▸ Activity:
Lines from the one with "You are a computer-use agent. Screen" through the end of the records, and no others, are what the answer should contain, copied exactly; please keep pictures out.

▸ Exercise material:

+ + + + +

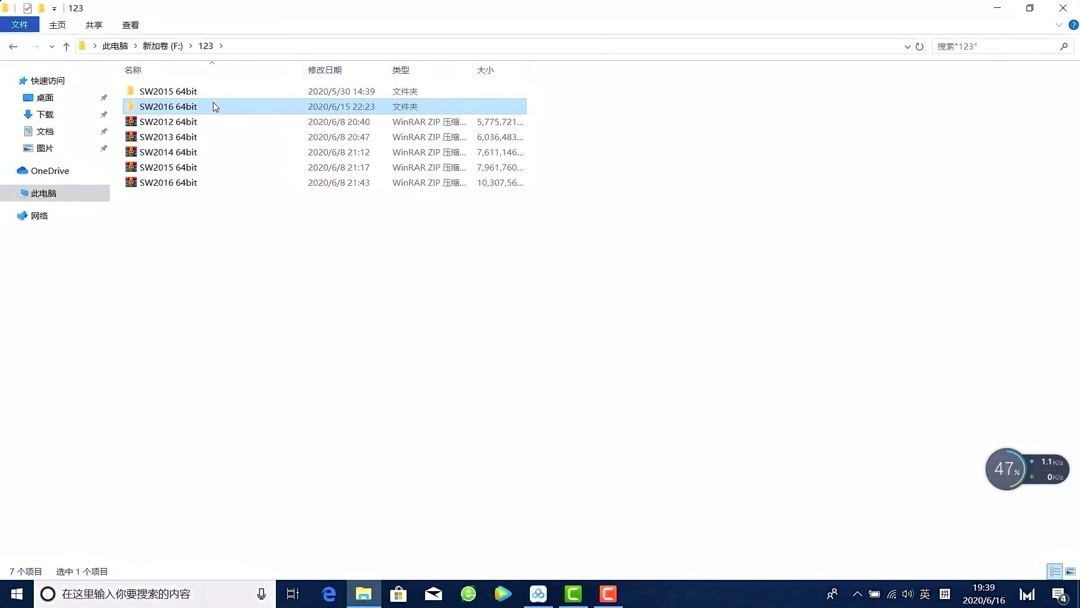The width and height of the screenshot is (1080, 608).
Task: Activate voice search with the microphone icon
Action: tap(260, 593)
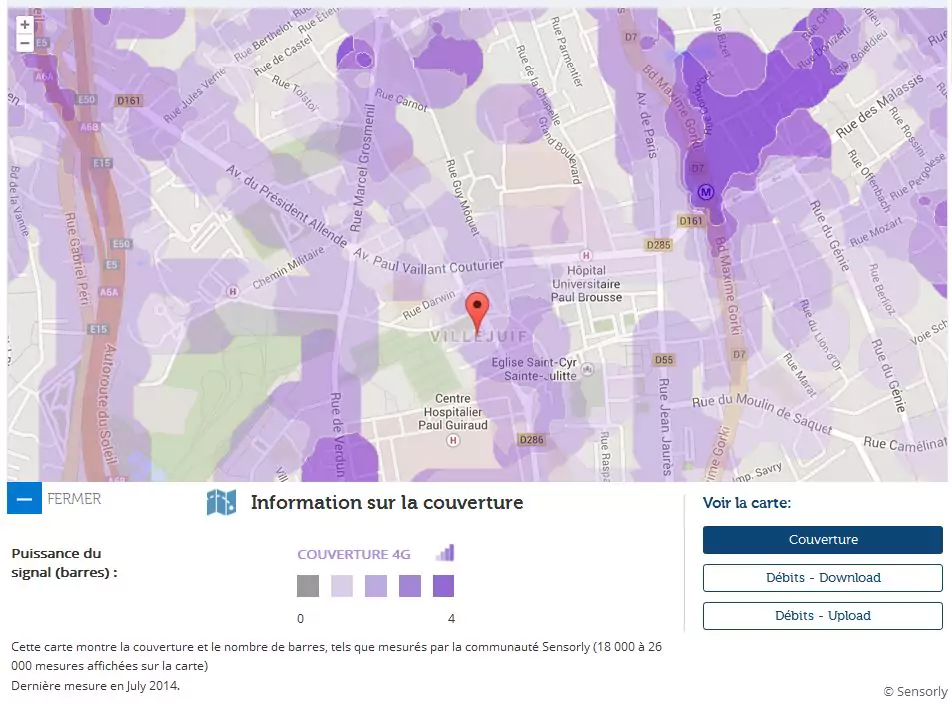The height and width of the screenshot is (706, 952).
Task: Click the 4G signal bars icon
Action: (445, 553)
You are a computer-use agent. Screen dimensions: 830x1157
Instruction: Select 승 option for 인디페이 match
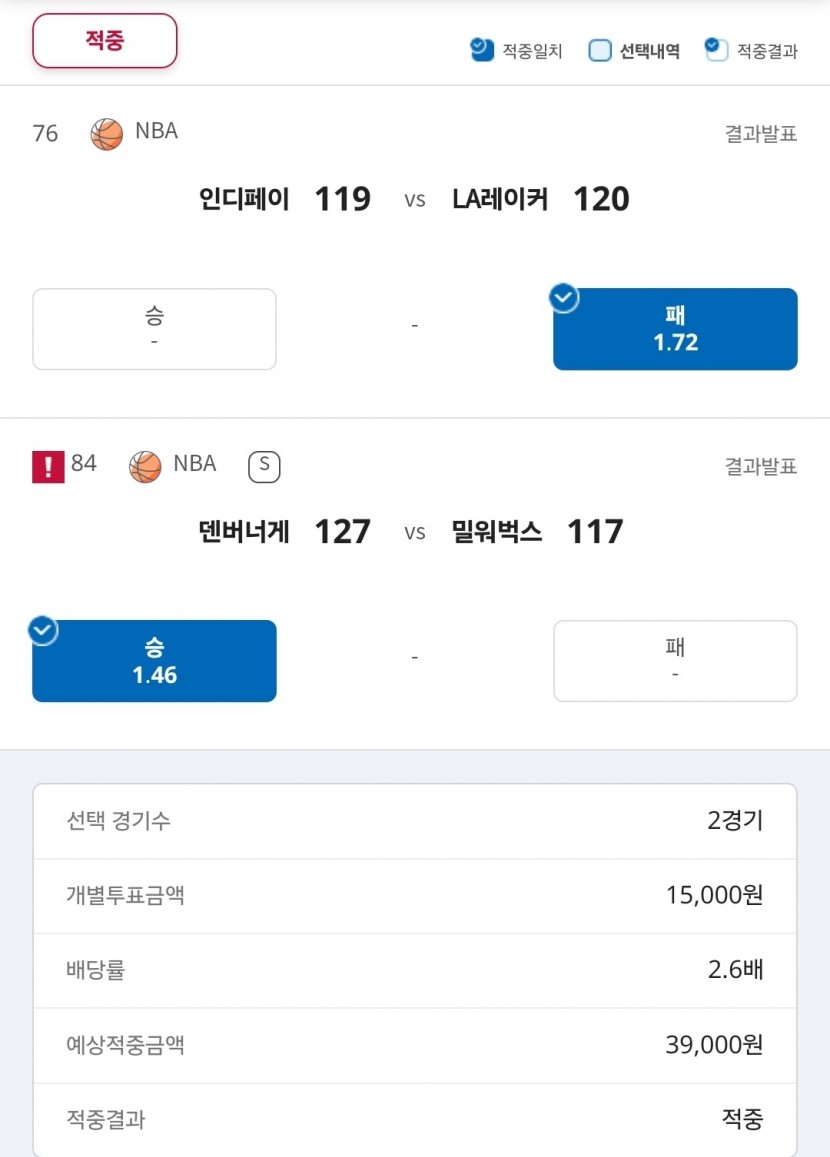154,329
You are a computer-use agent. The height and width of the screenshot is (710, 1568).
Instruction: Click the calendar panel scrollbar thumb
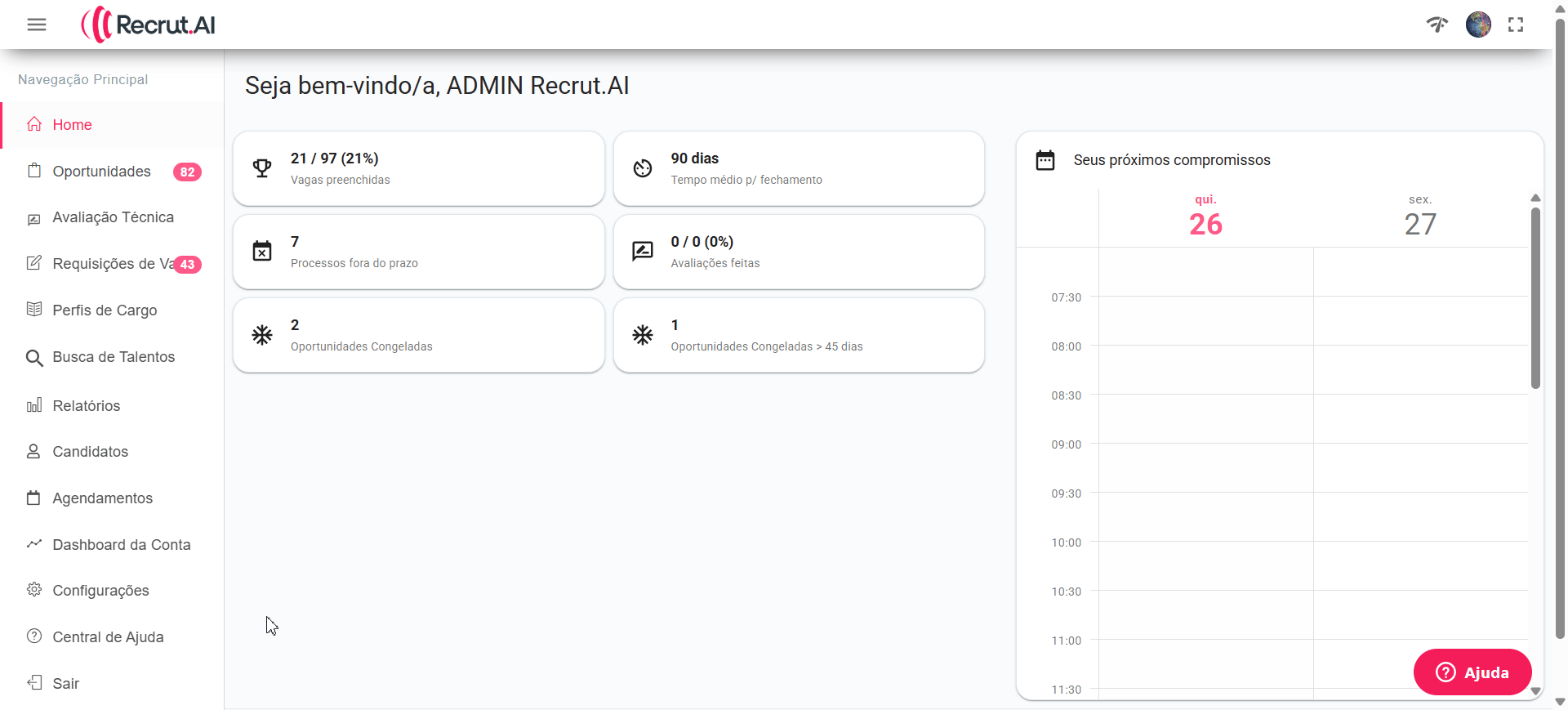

+ + + + +

▸ Written reply:
You are a computer-use agent. Screen dimensions: 830x1157
Instruction: Select 승 option for 인디페이 match
154,329
You are a computer-use agent. The height and width of the screenshot is (710, 1568).
Instruction: Click the calendar panel scrollbar thumb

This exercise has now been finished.